The present invention seeks to provide a building structure based on web materials and having a relatively large uninterrupted web surface defining a complex geometrical shape, formed of a plurality of identical modular elements.
There is thus provided in accordance with an embodiment of the present invention a building structure comprising at least one polyhyparic surface formed of a continuous tensioned web.
Further in accordance with an embodiment of the present invention the continuous tensioned web is coupled to structural members only along its periphery.
Additionally in accordance with an embodiment of the present invention the building structure is formed of a plurality of polyhyparic surfaces arranged to have common structural members along their periphery.
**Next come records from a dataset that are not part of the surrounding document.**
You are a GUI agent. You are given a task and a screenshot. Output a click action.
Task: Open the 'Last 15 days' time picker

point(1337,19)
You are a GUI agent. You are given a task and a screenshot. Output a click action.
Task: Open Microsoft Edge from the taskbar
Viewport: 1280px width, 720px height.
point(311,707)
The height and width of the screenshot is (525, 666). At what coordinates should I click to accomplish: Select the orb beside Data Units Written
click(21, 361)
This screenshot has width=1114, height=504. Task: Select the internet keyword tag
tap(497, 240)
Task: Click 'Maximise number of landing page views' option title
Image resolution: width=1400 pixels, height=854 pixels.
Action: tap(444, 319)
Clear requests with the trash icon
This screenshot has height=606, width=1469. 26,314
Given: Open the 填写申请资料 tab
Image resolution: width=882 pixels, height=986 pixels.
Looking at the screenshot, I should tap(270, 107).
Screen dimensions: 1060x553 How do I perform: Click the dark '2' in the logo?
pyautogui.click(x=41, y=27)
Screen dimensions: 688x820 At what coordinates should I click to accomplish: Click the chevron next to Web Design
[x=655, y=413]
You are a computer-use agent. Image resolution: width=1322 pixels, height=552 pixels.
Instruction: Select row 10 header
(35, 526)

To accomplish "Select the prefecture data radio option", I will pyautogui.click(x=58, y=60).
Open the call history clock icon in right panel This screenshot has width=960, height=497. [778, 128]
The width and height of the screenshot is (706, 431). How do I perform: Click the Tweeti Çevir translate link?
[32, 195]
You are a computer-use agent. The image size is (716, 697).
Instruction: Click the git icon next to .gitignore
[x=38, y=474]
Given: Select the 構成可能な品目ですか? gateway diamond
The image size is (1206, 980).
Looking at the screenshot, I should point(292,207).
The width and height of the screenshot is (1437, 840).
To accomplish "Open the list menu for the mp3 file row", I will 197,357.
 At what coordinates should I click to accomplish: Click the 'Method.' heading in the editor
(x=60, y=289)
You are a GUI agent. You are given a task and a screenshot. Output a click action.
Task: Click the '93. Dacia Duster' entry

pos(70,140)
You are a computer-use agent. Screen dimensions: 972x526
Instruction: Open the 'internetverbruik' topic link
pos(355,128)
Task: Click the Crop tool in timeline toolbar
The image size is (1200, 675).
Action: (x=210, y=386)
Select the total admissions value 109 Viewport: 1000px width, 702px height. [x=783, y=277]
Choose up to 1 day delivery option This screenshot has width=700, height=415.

Further in accordance with an embodiment of the present invention the polyhyparic surface is formed of a plurality of identical modular elements each of which is a hyparic surface.
Additionally in accordance with an embodiment of the present invention the identical modular elements are formed of commercially available widths of web material by a technique of tapering while seaming.
Further in accordance with an embodiment of the present invention there is provided for use with building structures in which parallel webs are arranged and mounted between arc type ribs, selectable ventilation apparatus comprising web material disposed over the ribs and movable parallel thereto such that selectable positioning of the web material provides a selected amount of exposure in the region of the ribs.
Additionally in accordance with an embodiment of the present invention there is provided apparatus for securing web material under tension comprising an elongate member arranged with respect to the web material such that forces transmitted along the web material are transmitted thereto substantially continuously therealong and perpendicularly thereto and apparatus for anchoring the elongate member at discrete locations therealong.
Further in accordance with an embodiment of the invention, the elongate member is sufficiently rigid such that it does not deform in response to the forces applied thereto at the discrete locations.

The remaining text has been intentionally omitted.